Déguerpissement du marché de la Jeunesse : Des commerçants clament de nouveau la clémence du Capitaine Ibrahim Traoré

Les commerçants et promoteurs du marché de la Jeunesse se sont entretenus avec les hommes de médias ce mardi 31 décembre 2024 à Ouagadougou. L’objectif était de solliciter la clémence du président du Faso, le capitaine Ibrahim Traoré, ainsi que de son gouvernement, pour obtenir un délai raisonnable afin de poursuivre leurs activités.
Pour Seydou Konseiga, porte-parole des commerçants, il y a trois semaines, des émissaires du ministère de l’Habitat sont venus leur demander de déguerpir du marché. « Tout s’est fait verbalement, donc nous n’avons pas bien compris.

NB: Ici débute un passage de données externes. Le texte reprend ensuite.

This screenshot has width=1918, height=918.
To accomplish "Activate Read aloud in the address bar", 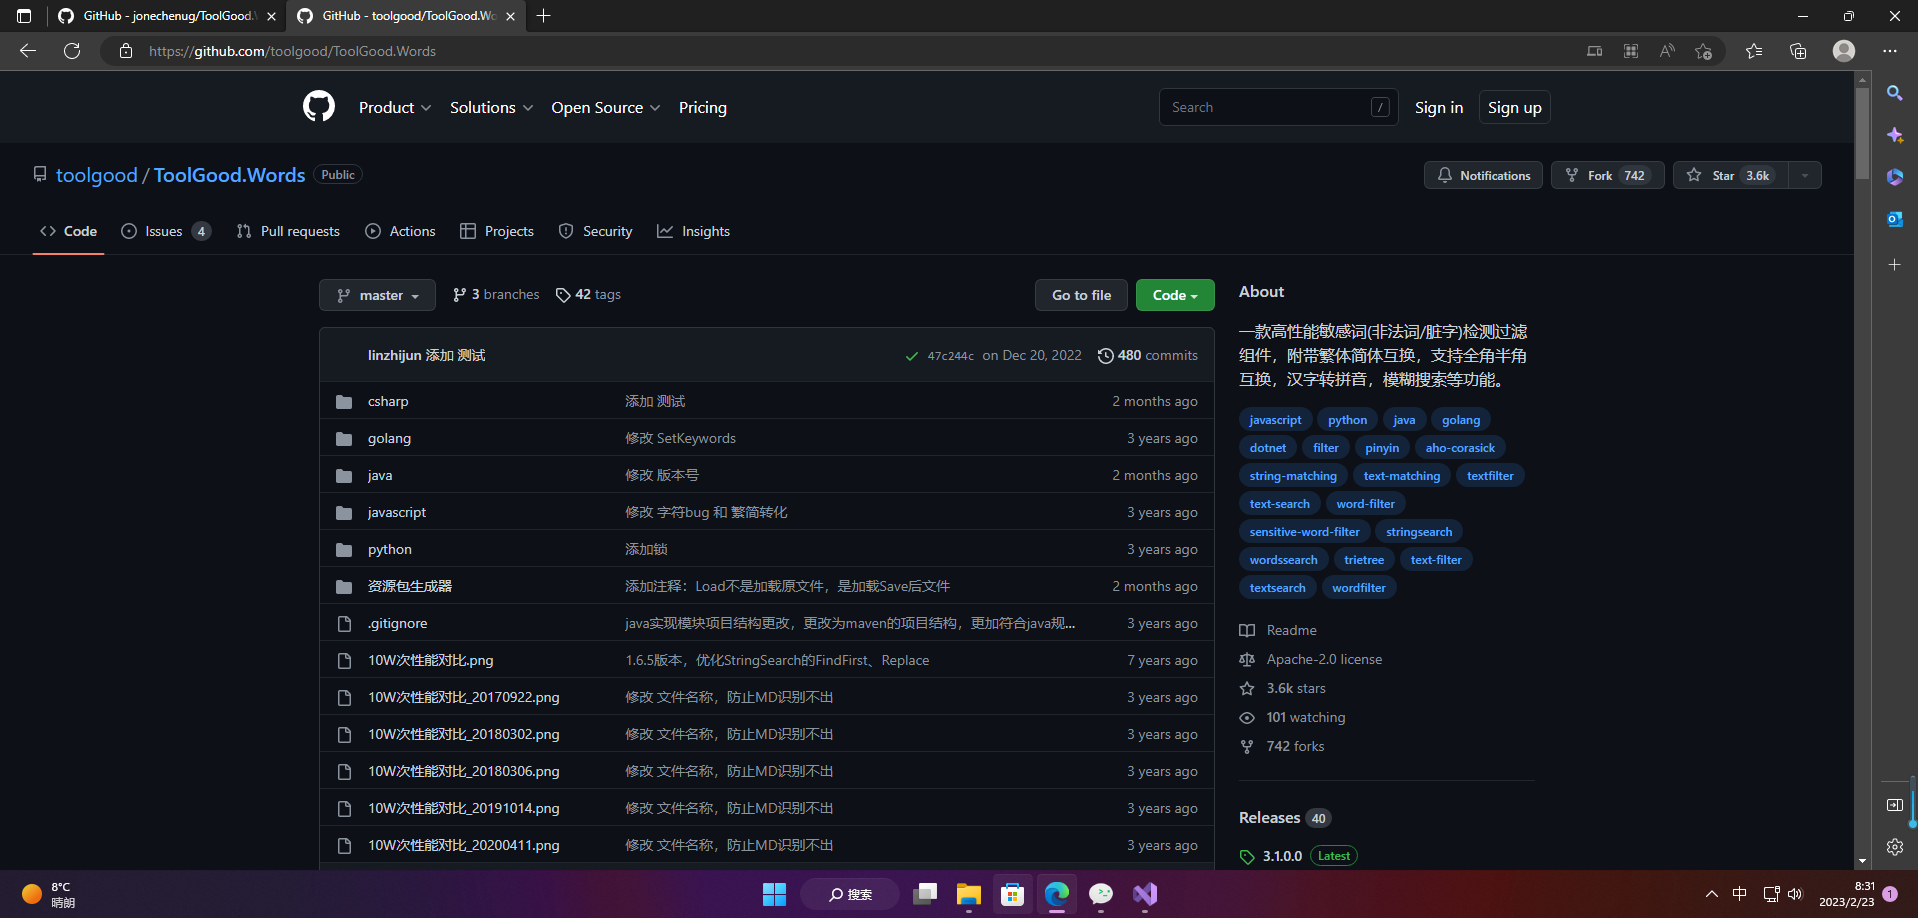I will click(1667, 50).
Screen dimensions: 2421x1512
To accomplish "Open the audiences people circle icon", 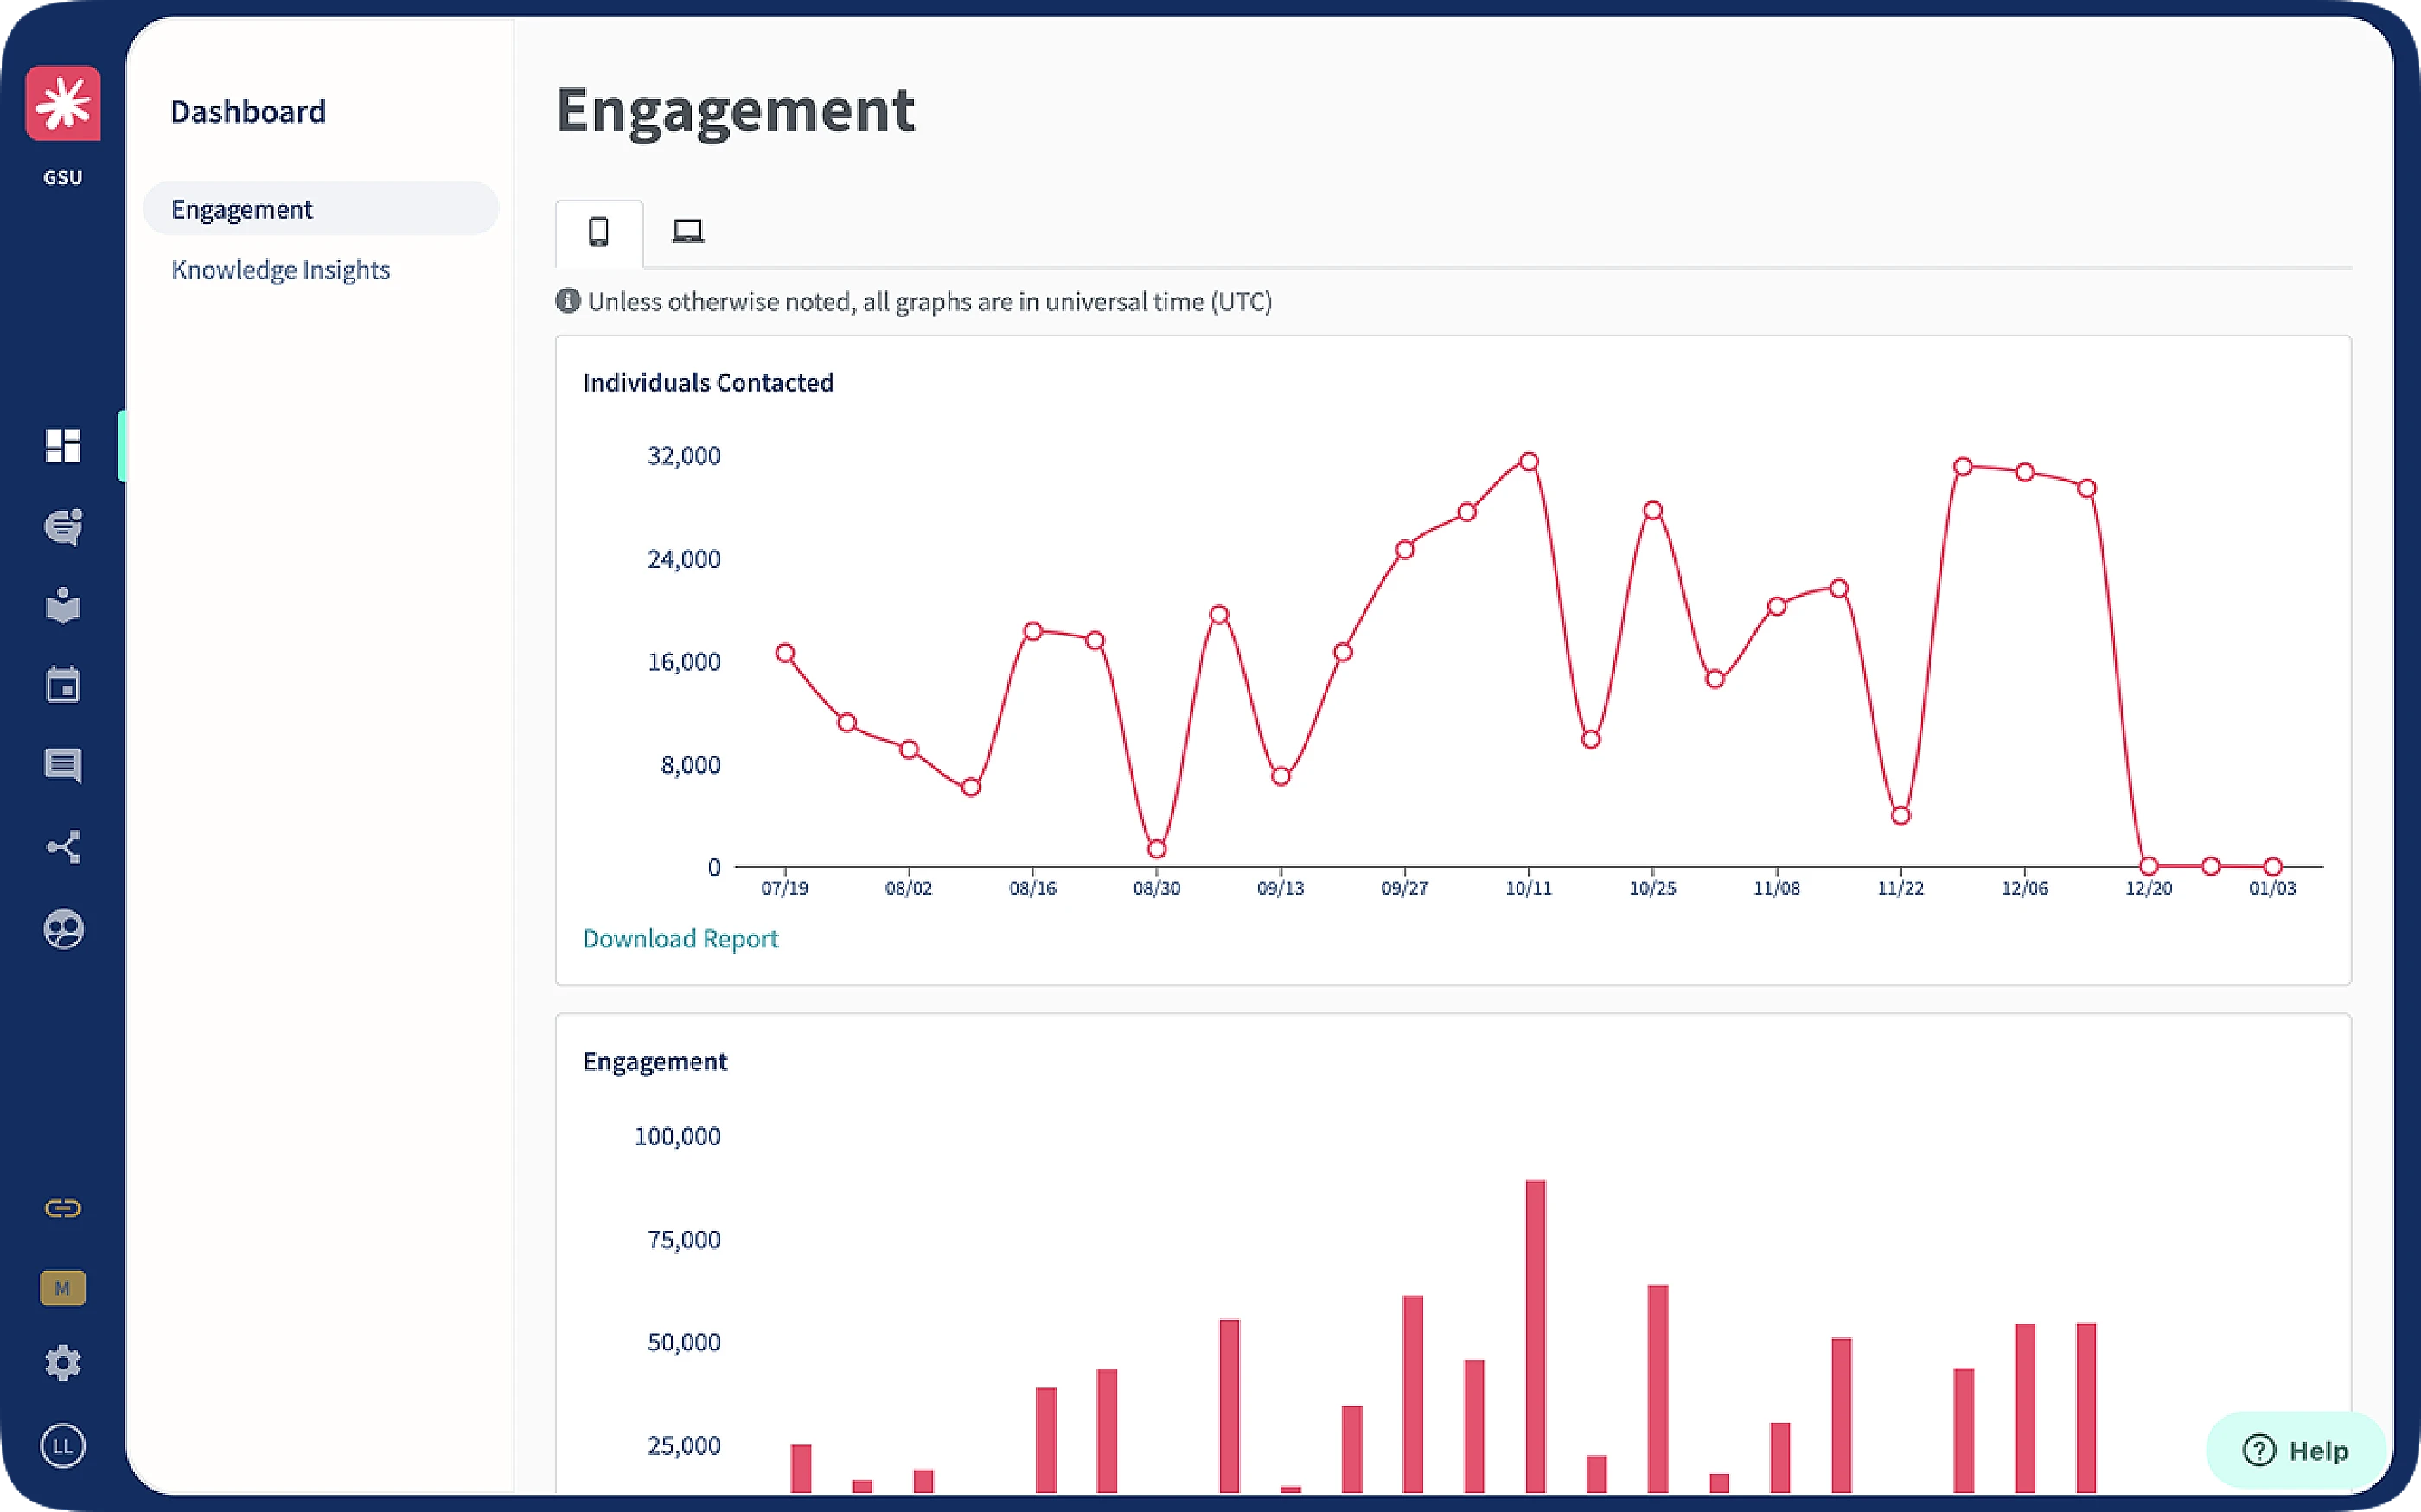I will (x=62, y=929).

Ils nous ont simplement indiqué où se trouve la direction. Lorsque nous y sommes allés, on nous a dit que l’ordre venait de haut, et qu’il fallait déguerpir avant le 3 janvier. C’est pour cela que nous sommes ici ce matin, pour demander au ministre de l’Urbanisme et de l’Habitat, Mikaïlou Sidibé, de prendre en compte la réalité des choses », a-t-il déclaré.

Il a ajouté qu’il est possible que ceux qui transmettent les informations au ministre ne disent pas toute la vérité. A entendre le porte-parole, les commerçants du marché sont au nombre de 500 et toutes les boutiques sont occupées. « Parmi ceux qui occupent les boutiques, il y a des déplacés internes et des jeunes qui ont contracté des prêts auprès de microfinances et de banques. Actuellement, ils peinent à rembourser ces prêts », a-t-il fait savoir. M. Konseiga a confié qu’ils comptent sur la bienveillance du ministre pour plaider en leur faveur. Ils demandent à M. Sidibé de leur accorder un délai afin de travailler et de pouvoir rembourser leurs prêts.Et le porte-parole de souligner : « Nous savons que le président du Faso, le capitaine Ibrahim Traoré, soutient la jeunesse. Et nous, commerçants du marché de la Jeunesse, qui faisons partie de cette jeunesse, croyons que si nos doléances atteignent le président, il saura quoi faire. Nous soutenons ce régime depuis son arrivée et croyons fermement qu’il pourra aider la jeunesse dans l’intérêt supérieur de la nation ». Abdoul Razack Tassembédo, l’un des promoteurs du marché de la Jeunesse situé dans la zone du projet ZACA, a déclaré qu’une petite délégation du marché était présente ce matin pour demander une audience avec le ministre de l’Habitat concernant leur situation.

« Nous avons été informés par ces derniers de la décision de l’ONCAC de déguerpir les commerçants, alors que nous étions en négociation avec les autorités. C’est une nouvelle qui nous a surpris », a expliqué le promoteur. Selon lui, ils ont reçu une lettre le 4 décembre leur demandant de quitter les lieux d’ici le 3 janvier. « Nous sommes venus négocier pour rester et continuer à travailler, afin de récupérer nos investissements », a-t-il ajouté. L’un des premiers responsables a précisé que les promoteurs du marché ont commencé leurs investissements sans connaître les exigences spécifiques de la zone ZACA. « Après cela, nous avons rencontré le ministre, qui nous avait assuré qu’il n’y aurait pas de problème. Cependant, par la suite, nous avons reçu un ordre de quitter complètement les lieux dans un mois », a-t-il déploré.

Il a également souligné que le PDS leur avait promis de leur trouver un autre site parmi les terrains disponibles à Ouagadougou. À leur grande surprise, une lettre leur a été envoyée pour les informer qu’ils devaient se rendre à Paspanga. Une fois sur place, de ses dires, ils ont constaté qu’aucune disposition n’avait été prise et que le site était déjà occupé par d’autres commerçants, ne laissant pas assez d’espace pour accueillir les commerçants du marché de la Jeunesse. « C’est pourquoi nous négocions depuis lors, afin qu’un autre site nous soit attribué ou qu’un délai raisonnable nous soit accordé pour s’installer à Paspanga et construire à nouveau ailleurs », a-t-il plaidé. M. Tassembédo, qui précise que les promoteurs du marché ont investi environ 350 millions de francs CFA.